In the records, change "GUI agent" to "screen agent" wherever it occurs and leave every other word unchanged.
--- START DATA SHOWN ---
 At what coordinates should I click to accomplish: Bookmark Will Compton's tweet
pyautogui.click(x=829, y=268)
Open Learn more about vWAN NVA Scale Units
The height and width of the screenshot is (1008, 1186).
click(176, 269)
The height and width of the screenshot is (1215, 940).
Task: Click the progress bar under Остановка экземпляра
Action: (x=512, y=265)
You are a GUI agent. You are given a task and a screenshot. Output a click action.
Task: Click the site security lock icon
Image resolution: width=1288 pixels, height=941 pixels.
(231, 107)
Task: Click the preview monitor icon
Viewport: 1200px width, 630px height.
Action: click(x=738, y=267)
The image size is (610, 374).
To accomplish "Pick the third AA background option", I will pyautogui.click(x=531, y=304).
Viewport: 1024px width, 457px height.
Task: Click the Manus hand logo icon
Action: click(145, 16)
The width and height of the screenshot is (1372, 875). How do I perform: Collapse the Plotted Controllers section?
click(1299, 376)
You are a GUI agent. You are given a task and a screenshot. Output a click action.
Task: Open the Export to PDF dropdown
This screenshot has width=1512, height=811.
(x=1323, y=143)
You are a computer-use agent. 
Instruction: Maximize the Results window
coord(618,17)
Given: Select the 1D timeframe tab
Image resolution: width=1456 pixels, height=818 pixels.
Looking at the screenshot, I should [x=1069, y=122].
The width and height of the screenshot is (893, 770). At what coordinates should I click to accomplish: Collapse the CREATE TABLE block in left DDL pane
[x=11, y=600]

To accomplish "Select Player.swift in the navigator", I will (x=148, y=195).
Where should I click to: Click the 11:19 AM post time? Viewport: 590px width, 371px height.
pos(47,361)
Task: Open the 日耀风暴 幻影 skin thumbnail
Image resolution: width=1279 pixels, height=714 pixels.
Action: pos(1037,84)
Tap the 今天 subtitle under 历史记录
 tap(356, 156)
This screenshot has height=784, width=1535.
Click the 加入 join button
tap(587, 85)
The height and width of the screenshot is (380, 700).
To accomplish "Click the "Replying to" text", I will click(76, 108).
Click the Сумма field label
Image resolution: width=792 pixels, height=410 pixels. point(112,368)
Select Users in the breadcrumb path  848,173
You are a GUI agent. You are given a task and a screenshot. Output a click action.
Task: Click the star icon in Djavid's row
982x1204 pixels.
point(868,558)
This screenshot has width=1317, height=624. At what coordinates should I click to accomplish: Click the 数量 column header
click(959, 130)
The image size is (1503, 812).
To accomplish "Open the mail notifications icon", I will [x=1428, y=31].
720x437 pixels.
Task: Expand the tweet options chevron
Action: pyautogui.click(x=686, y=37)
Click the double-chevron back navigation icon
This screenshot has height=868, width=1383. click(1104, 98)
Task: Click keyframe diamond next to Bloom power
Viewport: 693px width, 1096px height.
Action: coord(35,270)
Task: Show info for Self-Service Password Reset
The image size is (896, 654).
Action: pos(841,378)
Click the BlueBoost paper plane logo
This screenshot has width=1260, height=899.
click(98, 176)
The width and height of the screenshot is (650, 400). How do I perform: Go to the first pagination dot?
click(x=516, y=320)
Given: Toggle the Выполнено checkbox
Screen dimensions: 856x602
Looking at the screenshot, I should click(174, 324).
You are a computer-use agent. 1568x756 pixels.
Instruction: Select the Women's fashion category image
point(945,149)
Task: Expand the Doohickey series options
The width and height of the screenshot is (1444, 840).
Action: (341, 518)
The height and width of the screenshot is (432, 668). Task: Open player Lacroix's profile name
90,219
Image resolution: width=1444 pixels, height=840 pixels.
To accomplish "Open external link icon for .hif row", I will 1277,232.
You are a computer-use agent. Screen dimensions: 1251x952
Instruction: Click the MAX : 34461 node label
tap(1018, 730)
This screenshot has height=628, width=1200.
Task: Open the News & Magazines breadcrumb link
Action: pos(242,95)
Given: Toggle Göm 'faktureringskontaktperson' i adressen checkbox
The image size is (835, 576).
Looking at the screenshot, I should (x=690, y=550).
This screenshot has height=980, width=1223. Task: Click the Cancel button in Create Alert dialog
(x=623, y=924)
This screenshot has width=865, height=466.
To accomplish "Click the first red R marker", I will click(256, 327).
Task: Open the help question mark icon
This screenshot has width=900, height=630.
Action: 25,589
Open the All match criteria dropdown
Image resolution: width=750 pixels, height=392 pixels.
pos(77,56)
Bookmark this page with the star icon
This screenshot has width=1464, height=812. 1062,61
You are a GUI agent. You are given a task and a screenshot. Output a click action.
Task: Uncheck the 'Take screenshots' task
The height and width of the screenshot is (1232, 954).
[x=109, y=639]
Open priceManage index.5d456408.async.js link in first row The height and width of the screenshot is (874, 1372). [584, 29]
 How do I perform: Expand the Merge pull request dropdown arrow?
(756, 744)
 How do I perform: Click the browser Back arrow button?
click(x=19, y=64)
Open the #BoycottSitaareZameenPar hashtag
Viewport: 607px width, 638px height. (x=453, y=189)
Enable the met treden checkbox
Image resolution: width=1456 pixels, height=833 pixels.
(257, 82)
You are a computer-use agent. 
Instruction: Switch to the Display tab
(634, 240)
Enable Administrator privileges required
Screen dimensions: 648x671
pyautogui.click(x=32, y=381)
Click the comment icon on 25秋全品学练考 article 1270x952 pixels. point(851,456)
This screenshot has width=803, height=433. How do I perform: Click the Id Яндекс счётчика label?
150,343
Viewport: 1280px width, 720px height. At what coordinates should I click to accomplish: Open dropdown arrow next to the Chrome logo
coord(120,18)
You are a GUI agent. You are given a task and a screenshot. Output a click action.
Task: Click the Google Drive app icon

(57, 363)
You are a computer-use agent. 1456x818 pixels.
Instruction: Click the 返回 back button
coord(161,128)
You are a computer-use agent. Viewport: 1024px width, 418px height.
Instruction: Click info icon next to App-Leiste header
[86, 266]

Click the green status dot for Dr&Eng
--- END DATA SHOWN ---
[TASK ANSWER]:
 At what coordinates should I click to accomplish: Bookmark Will Compton's tweet
pyautogui.click(x=829, y=268)
Open Learn more about vWAN NVA Scale Units
The height and width of the screenshot is (1008, 1186).
click(176, 269)
The height and width of the screenshot is (1215, 940).
Task: Click the progress bar under Остановка экземпляра
Action: (x=512, y=265)
You are a screen agent. You are given a task and a screenshot. Output a click action.
Task: Click the site security lock icon
Image resolution: width=1288 pixels, height=941 pixels.
(231, 107)
Task: Click the preview monitor icon
Viewport: 1200px width, 630px height.
Action: click(x=738, y=267)
The image size is (610, 374).
To accomplish "Pick the third AA background option", I will pyautogui.click(x=531, y=304).
Viewport: 1024px width, 457px height.
Task: Click the Manus hand logo icon
Action: click(145, 16)
The width and height of the screenshot is (1372, 875). How do I perform: Collapse the Plotted Controllers section?
click(1299, 376)
You are a screen agent. You are given a task and a screenshot. Output a click action.
Task: Open the Export to PDF dropdown
This screenshot has width=1512, height=811.
(x=1323, y=143)
You are a computer-use agent. 
Instruction: Maximize the Results window
coord(618,17)
Given: Select the 1D timeframe tab
Image resolution: width=1456 pixels, height=818 pixels.
Looking at the screenshot, I should [x=1069, y=122].
The width and height of the screenshot is (893, 770). At what coordinates should I click to accomplish: Collapse the CREATE TABLE block in left DDL pane
[x=11, y=600]

To accomplish "Select Player.swift in the navigator", I will (x=148, y=195).
Where should I click to: Click the 11:19 AM post time? Viewport: 590px width, 371px height.
pos(47,361)
Task: Open the 日耀风暴 幻影 skin thumbnail
Image resolution: width=1279 pixels, height=714 pixels.
Action: pos(1037,84)
Tap the 今天 subtitle under 历史记录
 tap(356, 156)
This screenshot has height=784, width=1535.
Click the 加入 join button
tap(587, 85)
The height and width of the screenshot is (380, 700).
To accomplish "Click the "Replying to" text", I will click(76, 108).
Click the Сумма field label
Image resolution: width=792 pixels, height=410 pixels. point(112,368)
Select Users in the breadcrumb path  848,173
You are a screen agent. You are given a task and a screenshot. Output a click action.
Task: Click the star icon in Djavid's row
982x1204 pixels.
point(868,558)
This screenshot has width=1317, height=624. At what coordinates should I click to accomplish: Click the 数量 column header
click(959, 130)
The image size is (1503, 812).
To accomplish "Open the mail notifications icon", I will [x=1428, y=31].
720x437 pixels.
Task: Expand the tweet options chevron
Action: pyautogui.click(x=686, y=37)
Click the double-chevron back navigation icon
This screenshot has height=868, width=1383. click(1104, 98)
Task: Click keyframe diamond next to Bloom power
Viewport: 693px width, 1096px height.
Action: coord(35,270)
Task: Show info for Self-Service Password Reset
The image size is (896, 654).
Action: pos(841,378)
Click the BlueBoost paper plane logo
This screenshot has width=1260, height=899.
click(98, 176)
The width and height of the screenshot is (650, 400). How do I perform: Go to the first pagination dot?
click(x=516, y=320)
Given: Toggle the Выполнено checkbox
Screen dimensions: 856x602
Looking at the screenshot, I should click(174, 324).
You are a computer-use agent. 1568x756 pixels.
Instruction: Select the Women's fashion category image
point(945,149)
Task: Expand the Doohickey series options
The width and height of the screenshot is (1444, 840).
Action: (341, 518)
The height and width of the screenshot is (432, 668). Task: Open player Lacroix's profile name
90,219
Image resolution: width=1444 pixels, height=840 pixels.
To accomplish "Open external link icon for .hif row", I will 1277,232.
You are a computer-use agent. Screen dimensions: 1251x952
Instruction: Click the MAX : 34461 node label
tap(1018, 730)
This screenshot has height=628, width=1200.
Task: Open the News & Magazines breadcrumb link
Action: pos(242,95)
Given: Toggle Göm 'faktureringskontaktperson' i adressen checkbox
The image size is (835, 576).
Looking at the screenshot, I should (x=690, y=550).
This screenshot has height=980, width=1223. Task: Click the Cancel button in Create Alert dialog
(x=623, y=924)
This screenshot has width=865, height=466.
To accomplish "Click the first red R marker", I will click(256, 327).
Task: Open the help question mark icon
This screenshot has width=900, height=630.
Action: 25,589
Open the All match criteria dropdown
Image resolution: width=750 pixels, height=392 pixels.
pos(77,56)
Bookmark this page with the star icon
This screenshot has width=1464, height=812. 1062,61
You are a screen agent. You are given a task and a screenshot. Output a click action.
Task: Uncheck the 'Take screenshots' task
The height and width of the screenshot is (1232, 954).
[x=109, y=639]
Open priceManage index.5d456408.async.js link in first row The height and width of the screenshot is (874, 1372). [584, 29]
 How do I perform: Expand the Merge pull request dropdown arrow?
(756, 744)
 How do I perform: Click the browser Back arrow button?
click(x=19, y=64)
Open the #BoycottSitaareZameenPar hashtag
Viewport: 607px width, 638px height. (x=453, y=189)
Enable the met treden checkbox
Image resolution: width=1456 pixels, height=833 pixels.
(257, 82)
You are a computer-use agent. 
Instruction: Switch to the Display tab
(634, 240)
Enable Administrator privileges required
Screen dimensions: 648x671
pyautogui.click(x=32, y=381)
Click the comment icon on 25秋全品学练考 article 1270x952 pixels. point(851,456)
This screenshot has width=803, height=433. How do I perform: Click the Id Яндекс счётчика label?
150,343
Viewport: 1280px width, 720px height. At what coordinates should I click to accomplish: Open dropdown arrow next to the Chrome logo
coord(120,18)
You are a screen agent. You are given a task and a screenshot. Output a click action.
Task: Click the Google Drive app icon

(57, 363)
You are a computer-use agent. 1456x818 pixels.
Instruction: Click the 返回 back button
coord(161,128)
You are a computer-use agent. Viewport: 1024px width, 418px height.
Instruction: Click info icon next to App-Leiste header
[86, 266]

Click the green status dot for Dr&Eng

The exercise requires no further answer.